哺乳动物细胞质粒表达载体包含原核序列（包括能在大肠杆菌中自身复制的复制子，便于筛选重组菌的抗生素抗性基因，以及便于目的基因插入的限制性酶切位点）、真核生物启动子（如CMV启动子等）、增强子、病毒DNA的复制起始点及复制相关蛋白、终止子和多聚核苷酸信号等。

pcDNA3.1(+)载体具有多克隆位点，有高效能稳定和瞬时转染哺乳动物及人类细胞的能力，具有高效率CMV立即早期启动子和增强子、T7启动子、BGH多腺苷酸信号（牛生长激素基因的多腺苷酸序列）、SV40早期启动子、SV40复制起点、pUC复制起点和f1噬菌体的复制起始点。

pcDNA3.1(-)与pcDNA3.1(+)的区别在于两者的多克隆位点方向相反。

小结

1、真核表达载体一般都含有真核或病毒启动子、MCS、终止子。

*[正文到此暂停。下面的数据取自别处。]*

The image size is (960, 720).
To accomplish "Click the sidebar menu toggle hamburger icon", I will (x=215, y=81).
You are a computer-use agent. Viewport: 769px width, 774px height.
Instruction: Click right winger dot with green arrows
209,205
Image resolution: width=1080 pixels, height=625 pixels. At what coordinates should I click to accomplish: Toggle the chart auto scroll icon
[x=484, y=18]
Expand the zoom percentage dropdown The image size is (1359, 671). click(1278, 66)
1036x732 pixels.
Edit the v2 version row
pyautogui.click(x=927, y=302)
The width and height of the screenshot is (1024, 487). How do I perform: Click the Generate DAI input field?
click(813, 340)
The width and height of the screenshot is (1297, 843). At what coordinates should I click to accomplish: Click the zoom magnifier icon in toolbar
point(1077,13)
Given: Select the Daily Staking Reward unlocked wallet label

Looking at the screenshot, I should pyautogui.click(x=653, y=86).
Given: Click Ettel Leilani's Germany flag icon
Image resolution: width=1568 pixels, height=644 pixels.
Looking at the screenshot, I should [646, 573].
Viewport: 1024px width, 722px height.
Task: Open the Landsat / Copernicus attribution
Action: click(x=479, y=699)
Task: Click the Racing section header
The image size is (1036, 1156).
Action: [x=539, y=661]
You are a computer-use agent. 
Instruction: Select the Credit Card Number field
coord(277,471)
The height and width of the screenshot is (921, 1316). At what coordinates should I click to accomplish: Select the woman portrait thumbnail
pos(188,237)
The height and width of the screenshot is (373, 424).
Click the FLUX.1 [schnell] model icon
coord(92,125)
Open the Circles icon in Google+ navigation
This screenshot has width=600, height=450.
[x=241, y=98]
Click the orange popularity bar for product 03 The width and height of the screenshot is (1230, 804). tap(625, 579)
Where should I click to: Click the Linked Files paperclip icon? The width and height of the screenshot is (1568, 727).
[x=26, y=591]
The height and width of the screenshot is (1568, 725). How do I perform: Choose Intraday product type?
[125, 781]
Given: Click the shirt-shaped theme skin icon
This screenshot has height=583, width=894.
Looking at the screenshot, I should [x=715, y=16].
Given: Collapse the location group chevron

除此之外还有选择性标记、复制起始点等。

2、酵母克隆载体包括整合型载体、复制型载体、着丝粒载体、附加体型载体能够。

3、酵母表达系统具有强的启动子、有翻译后的加工、便于胞外蛋白的纯化等优点，因此应用较广。

4、昆虫杆状病毒表达载体可插入较大基因、转导效率高、表达水平和稳定性高、可进行翻译后修饰、可以用于瞬时表达分析或稳定转染表达分析、生物安全度高，主要用于制备疫苗和基因治疗。

5、哺乳动物表达载体根据进入宿主细胞的方式，可将表达载体分为病毒载体与质粒载体。